Book 2-3 weeks out for weekday evenings; further ahead for Fridays or dates that fall on City events or school holidays. The Cheesegrater location means demand tracks the financial district calendar, so Q4 and bonus season months fill faster.
Is Bob Bob Ricard City good for a special occasion?
Yes — it is one of the better-designed rooms in London for a celebration dinner. Every table is a private booth with its own 'Press for Champagne' button, the fit-out is deliberately theatrical, and the menu runs to beef Wellington for two and three caviars as openers. The price range (£££) is high but not prohibitive for what the room delivers. If the occasion calls for a room that feels like an event, this works.
Is the tasting menu worth it at Bob Bob Ricard City?
A tasting menu format is not confirmed in the available venue data. BBR City runs an à la carte French-leaning brasserie menu, so the decision is about dish selection rather than a set progression. Order the caviar or Stinking Bishop soufflé to start and build from there.

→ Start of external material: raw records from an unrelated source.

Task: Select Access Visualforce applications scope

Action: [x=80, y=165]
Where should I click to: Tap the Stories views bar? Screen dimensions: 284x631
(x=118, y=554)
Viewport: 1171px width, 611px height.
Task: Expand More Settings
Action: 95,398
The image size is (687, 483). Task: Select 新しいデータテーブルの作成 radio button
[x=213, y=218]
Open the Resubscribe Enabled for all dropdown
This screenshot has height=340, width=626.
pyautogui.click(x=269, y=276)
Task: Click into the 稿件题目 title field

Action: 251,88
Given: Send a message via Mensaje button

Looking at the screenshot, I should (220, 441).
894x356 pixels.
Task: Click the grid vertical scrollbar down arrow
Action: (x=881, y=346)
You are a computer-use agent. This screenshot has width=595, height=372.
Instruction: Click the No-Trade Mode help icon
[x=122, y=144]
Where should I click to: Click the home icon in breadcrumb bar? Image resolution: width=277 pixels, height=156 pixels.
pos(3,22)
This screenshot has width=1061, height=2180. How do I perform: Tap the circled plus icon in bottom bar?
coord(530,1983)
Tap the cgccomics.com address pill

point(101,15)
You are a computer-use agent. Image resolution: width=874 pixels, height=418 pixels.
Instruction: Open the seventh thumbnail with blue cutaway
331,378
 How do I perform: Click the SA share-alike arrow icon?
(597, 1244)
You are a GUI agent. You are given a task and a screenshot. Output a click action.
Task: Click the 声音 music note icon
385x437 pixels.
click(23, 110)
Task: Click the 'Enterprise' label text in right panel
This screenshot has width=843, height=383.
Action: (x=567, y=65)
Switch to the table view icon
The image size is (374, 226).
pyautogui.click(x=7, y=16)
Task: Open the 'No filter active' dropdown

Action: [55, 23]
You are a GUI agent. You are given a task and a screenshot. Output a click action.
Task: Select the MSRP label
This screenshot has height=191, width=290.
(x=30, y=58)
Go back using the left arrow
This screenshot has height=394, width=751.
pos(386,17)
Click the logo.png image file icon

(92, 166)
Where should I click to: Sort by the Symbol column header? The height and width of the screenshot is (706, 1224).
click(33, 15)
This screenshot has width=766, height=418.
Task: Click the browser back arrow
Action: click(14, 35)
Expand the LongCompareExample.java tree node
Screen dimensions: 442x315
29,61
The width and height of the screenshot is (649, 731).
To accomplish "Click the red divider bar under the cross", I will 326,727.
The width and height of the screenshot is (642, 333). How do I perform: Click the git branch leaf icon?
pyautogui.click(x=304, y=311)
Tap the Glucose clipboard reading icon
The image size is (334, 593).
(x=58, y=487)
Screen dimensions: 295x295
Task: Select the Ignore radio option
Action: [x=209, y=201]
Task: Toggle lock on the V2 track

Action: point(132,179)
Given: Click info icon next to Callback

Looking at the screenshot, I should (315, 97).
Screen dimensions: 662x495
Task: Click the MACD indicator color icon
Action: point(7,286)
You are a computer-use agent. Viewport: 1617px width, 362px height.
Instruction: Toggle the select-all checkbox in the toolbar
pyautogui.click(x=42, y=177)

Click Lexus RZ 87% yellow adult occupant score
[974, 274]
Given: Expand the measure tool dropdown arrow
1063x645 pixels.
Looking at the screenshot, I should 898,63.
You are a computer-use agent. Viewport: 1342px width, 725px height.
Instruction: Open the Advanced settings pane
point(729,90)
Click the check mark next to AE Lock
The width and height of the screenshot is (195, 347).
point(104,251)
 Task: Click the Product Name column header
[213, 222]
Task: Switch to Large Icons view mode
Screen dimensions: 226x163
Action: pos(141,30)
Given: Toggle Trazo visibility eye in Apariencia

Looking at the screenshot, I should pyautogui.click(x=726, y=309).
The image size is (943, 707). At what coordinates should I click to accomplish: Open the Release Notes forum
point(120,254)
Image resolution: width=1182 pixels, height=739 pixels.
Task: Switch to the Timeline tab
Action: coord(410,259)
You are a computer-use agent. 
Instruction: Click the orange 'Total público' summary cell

Is Bob Bob Ricard City worth the price?
At £££ in the City of London, BBR City sits in a bracket where it competes on atmosphere as much as food. It holds a Michelin Plate for 2024 and 2025, which signals kitchen competence without Michelin-star pricing. The wine list starts at around £40 a bottle, so costs climb quickly if you drink well. For a celebration or expense-account dinner where the room needs to do work, the price is justifiable; for a quiet weeknight dinner, cheaper options exist in EC3.
Location
Level 3, 122 Leadenhall St, London EC3V 4AB, United Kingdom
London, United Kingdom
Compare Bob Bob Ricard City
| Venue | Cuisine | Awards | Booking Difficulty |
|---|---|---|---|
| Bob Bob Ricard City | French | Moderate | |
| Restaurant Gordon Ramsay | Contemporary European, French | Michelin 3 Star, World's 50 Best | Unknown |
| CORE by Clare Smyth | Modern British | Michelin 3 Star, World's 50 Best | Unknown |
| The Ledbury | Modern European, Modern Cuisine | Michelin 3 Star, World's 50 Best | Unknown |
| Sketch, The Lecture Room and Library | Modern French | Michelin 3 Star, World's 50 Best | Unknown |
| Dinner by Heston Blumenthal | Modern British, Traditional British | Michelin 2 Star, World's 50 Best | Unknown |
Side-by-side comparison to help you decide where to book.
Also Consider
- Restaurant Gordon Ramsay, Contemporary European, French, ££££
- CORE by Clare Smyth, Modern British, ££££
- The Ledbury, Modern European, Modern Cuisine, ££££
- Sketch, The Lecture Room and Library, Modern French, ££££
- Dinner by Heston Blumenthal, Modern British, Traditional British, ££££
Against London's top-tier French and European restaurants, Bob Bob Ricard City occupies a distinct position. At £££ it sits a price tier below Restaurant Gordon Ramsay, Sketch, The Lecture Room and Library, and CORE by Clare Smyth, all of which operate at ££££ with either Michelin stars or equivalent critical standing. If your priority is cutting-edge technique or starred ambition, those venues deliver at a higher ceiling. BBR City does not compete on those terms and does not try to.
The more direct comparison is atmosphere and occasion value. Sketch's Lecture Room and Library offers comparable theatrical design at ££££ with stronger culinary credentials, but it is harder to book and more expensive. Dinner by Heston Blumenthal at ££££ delivers more ambitious cooking in a similarly grand-hotel setting, but the register is Modern British rather than brasserie luxury. The Ledbury at ££££ sits at a fundamentally different culinary level and is the wrong comparison for anyone whose priority is atmosphere over technique.
For diners choosing between BBR City and its closest peers: if budget is a real constraint and the theatrical element matters, BBR City at £££ is the clearest recommendation. If culinary ambition is the priority and budget extends to ££££, Restaurant Gordon Ramsay or CORE by Clare Smyth will deliver more on the plate. If you want a French brasserie in the grand tradition without the full ££££ commitment, BBR City is the stronger booking for the City of London specifically, where the alternatives at this price point are thinner.